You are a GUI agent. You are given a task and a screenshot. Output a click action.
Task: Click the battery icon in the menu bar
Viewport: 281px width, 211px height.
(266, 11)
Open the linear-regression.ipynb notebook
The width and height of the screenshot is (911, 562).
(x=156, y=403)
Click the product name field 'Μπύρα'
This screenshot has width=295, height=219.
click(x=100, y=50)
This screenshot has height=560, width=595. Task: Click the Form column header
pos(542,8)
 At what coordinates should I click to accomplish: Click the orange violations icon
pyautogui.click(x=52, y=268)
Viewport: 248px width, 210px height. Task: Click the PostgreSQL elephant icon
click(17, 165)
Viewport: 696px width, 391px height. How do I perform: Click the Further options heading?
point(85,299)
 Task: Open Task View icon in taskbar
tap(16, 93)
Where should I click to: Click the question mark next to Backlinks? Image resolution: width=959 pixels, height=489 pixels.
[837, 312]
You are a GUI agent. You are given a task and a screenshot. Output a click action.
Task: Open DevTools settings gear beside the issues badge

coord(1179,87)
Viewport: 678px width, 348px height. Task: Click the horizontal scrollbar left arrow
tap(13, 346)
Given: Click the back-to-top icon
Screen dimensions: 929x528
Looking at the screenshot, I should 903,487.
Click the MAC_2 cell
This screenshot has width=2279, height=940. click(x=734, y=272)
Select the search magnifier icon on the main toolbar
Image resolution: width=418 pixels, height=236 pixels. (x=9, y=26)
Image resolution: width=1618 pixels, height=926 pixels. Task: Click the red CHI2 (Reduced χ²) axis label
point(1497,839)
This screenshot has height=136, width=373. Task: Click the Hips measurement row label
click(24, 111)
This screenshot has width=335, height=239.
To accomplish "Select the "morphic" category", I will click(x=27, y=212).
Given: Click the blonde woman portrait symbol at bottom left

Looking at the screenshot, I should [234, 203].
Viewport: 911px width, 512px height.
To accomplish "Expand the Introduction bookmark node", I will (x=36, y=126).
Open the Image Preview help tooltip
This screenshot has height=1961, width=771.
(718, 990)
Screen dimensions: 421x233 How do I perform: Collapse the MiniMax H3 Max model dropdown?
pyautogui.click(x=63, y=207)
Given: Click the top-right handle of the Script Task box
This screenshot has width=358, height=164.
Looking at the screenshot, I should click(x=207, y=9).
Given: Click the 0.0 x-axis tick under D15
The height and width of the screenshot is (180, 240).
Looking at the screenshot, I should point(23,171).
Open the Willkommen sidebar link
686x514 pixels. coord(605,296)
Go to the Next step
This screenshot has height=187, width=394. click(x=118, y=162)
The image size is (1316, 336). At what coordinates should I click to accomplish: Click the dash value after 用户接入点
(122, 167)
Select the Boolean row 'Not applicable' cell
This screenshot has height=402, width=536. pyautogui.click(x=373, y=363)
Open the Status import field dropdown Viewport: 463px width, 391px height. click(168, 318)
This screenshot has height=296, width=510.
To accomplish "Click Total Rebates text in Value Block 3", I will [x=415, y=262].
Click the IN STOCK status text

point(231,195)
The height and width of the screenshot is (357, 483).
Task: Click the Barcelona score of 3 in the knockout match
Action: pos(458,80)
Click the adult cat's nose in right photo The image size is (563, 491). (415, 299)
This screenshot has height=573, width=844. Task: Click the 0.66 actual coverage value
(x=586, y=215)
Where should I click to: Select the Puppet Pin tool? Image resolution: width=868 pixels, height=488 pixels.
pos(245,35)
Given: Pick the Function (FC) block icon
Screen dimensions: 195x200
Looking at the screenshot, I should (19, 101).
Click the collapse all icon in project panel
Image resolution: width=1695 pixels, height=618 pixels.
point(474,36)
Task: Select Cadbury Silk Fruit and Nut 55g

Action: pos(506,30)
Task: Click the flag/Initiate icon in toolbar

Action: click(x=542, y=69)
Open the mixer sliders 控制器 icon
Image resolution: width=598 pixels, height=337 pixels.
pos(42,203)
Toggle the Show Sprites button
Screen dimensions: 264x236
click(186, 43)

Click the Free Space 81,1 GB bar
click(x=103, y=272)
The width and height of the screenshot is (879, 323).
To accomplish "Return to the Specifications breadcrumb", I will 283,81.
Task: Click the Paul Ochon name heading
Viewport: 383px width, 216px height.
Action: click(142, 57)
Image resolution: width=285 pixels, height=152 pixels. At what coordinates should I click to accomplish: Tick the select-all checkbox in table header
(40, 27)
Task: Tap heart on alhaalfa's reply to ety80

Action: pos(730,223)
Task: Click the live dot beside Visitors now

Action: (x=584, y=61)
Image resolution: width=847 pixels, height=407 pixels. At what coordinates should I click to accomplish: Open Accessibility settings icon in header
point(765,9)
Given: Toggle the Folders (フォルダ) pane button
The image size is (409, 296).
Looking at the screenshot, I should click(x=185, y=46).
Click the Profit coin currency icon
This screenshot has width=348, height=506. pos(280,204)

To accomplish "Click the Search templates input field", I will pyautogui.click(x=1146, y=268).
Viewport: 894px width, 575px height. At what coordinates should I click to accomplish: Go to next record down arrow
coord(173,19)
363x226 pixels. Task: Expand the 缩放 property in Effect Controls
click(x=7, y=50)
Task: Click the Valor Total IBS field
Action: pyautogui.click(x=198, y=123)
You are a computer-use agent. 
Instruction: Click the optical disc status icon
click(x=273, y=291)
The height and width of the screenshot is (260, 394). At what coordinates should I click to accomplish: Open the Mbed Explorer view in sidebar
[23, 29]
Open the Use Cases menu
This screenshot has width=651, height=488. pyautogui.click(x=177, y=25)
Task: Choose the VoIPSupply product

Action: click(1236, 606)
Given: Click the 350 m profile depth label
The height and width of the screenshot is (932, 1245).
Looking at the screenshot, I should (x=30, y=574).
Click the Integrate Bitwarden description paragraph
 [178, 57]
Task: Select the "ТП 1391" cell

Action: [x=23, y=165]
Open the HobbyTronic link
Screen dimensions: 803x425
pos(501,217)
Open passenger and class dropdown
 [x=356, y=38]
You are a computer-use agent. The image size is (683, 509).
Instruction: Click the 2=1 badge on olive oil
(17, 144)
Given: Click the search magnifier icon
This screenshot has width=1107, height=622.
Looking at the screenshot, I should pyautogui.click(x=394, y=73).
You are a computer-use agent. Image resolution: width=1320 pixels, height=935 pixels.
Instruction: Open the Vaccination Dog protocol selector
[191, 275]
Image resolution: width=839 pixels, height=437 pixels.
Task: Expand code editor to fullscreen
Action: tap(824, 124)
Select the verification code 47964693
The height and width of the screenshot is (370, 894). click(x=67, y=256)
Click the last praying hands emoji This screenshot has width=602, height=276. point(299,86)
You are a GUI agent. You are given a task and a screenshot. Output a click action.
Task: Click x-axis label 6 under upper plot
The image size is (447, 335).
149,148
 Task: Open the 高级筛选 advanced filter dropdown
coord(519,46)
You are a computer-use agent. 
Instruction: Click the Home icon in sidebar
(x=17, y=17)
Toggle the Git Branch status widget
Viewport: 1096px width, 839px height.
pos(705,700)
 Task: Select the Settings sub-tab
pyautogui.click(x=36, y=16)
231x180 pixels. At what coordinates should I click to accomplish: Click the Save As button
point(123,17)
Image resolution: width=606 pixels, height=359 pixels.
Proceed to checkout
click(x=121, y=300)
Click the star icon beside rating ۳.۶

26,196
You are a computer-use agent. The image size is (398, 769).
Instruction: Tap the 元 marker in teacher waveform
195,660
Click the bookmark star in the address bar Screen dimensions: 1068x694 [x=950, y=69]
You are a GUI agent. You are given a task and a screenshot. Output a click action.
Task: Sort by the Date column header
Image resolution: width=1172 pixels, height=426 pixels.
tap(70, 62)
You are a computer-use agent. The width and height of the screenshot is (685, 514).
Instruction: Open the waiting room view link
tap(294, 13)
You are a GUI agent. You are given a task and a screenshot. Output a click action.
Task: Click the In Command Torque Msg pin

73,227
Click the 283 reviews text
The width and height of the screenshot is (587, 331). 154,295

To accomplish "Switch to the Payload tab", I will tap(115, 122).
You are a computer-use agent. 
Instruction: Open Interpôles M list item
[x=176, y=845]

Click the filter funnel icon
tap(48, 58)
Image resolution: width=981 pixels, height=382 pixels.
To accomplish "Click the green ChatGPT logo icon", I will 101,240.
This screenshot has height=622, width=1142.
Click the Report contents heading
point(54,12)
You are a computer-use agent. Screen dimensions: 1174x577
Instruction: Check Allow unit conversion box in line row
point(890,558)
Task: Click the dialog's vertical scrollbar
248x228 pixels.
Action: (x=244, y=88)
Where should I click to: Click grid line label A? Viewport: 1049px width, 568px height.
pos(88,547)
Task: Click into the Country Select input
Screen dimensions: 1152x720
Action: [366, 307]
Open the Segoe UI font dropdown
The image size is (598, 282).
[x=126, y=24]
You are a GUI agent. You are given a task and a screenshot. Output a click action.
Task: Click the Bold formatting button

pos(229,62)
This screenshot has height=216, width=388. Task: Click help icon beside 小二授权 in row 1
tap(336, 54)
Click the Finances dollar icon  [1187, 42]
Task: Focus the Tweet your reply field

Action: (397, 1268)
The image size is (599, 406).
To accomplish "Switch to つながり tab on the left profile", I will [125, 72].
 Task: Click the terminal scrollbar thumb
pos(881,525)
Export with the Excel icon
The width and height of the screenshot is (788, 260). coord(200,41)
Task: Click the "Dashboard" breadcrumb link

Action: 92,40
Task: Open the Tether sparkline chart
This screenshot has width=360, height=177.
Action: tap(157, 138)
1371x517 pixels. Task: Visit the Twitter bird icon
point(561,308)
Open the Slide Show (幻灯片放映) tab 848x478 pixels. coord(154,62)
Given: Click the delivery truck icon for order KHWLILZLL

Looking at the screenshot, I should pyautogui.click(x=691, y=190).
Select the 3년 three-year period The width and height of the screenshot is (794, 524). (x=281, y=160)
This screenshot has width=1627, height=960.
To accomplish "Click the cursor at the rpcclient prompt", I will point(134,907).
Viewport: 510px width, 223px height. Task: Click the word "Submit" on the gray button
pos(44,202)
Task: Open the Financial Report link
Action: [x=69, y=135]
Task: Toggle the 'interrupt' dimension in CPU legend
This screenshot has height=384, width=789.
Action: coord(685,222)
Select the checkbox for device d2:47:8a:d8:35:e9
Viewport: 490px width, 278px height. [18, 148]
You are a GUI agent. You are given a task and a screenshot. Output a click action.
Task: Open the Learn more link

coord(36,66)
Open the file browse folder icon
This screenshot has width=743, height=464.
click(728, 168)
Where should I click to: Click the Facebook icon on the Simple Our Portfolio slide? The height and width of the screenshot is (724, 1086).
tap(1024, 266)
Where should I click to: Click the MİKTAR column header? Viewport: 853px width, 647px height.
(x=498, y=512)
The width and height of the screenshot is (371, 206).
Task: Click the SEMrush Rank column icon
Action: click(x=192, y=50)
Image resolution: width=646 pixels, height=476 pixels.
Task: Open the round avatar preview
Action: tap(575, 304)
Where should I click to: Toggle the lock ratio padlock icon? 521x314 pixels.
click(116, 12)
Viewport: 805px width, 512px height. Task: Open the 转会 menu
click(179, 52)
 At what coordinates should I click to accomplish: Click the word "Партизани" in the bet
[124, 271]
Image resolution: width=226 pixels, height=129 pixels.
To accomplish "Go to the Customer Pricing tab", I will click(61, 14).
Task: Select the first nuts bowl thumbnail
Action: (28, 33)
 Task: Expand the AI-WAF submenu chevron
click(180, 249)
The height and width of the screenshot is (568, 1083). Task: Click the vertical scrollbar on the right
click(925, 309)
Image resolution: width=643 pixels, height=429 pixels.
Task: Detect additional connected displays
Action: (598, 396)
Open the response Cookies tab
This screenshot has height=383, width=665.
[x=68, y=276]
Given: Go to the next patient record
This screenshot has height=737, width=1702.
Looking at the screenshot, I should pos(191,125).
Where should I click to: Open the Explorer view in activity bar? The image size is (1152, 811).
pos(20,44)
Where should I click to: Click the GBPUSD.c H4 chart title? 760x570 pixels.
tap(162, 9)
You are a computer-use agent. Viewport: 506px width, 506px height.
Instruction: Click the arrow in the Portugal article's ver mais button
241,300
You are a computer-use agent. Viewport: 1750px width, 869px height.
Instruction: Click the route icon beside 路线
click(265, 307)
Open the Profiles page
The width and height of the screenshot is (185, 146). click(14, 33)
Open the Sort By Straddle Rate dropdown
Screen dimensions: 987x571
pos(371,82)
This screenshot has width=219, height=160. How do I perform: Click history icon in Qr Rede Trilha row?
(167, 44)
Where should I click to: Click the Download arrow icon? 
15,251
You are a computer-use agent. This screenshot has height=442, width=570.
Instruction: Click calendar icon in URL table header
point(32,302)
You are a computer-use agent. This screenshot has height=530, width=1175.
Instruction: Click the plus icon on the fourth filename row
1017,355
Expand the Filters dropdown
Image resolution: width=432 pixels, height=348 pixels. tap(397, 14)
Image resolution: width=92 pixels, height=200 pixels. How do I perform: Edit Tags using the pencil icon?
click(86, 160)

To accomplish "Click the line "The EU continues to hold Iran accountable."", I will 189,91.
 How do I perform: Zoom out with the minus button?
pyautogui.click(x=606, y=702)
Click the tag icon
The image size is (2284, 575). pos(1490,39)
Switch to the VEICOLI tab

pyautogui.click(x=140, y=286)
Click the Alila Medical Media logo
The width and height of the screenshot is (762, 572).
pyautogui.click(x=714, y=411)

::::::::

THE TASK -
In the entries above, how many lines include the word "under"? Only the number should be given.

REPLY -
2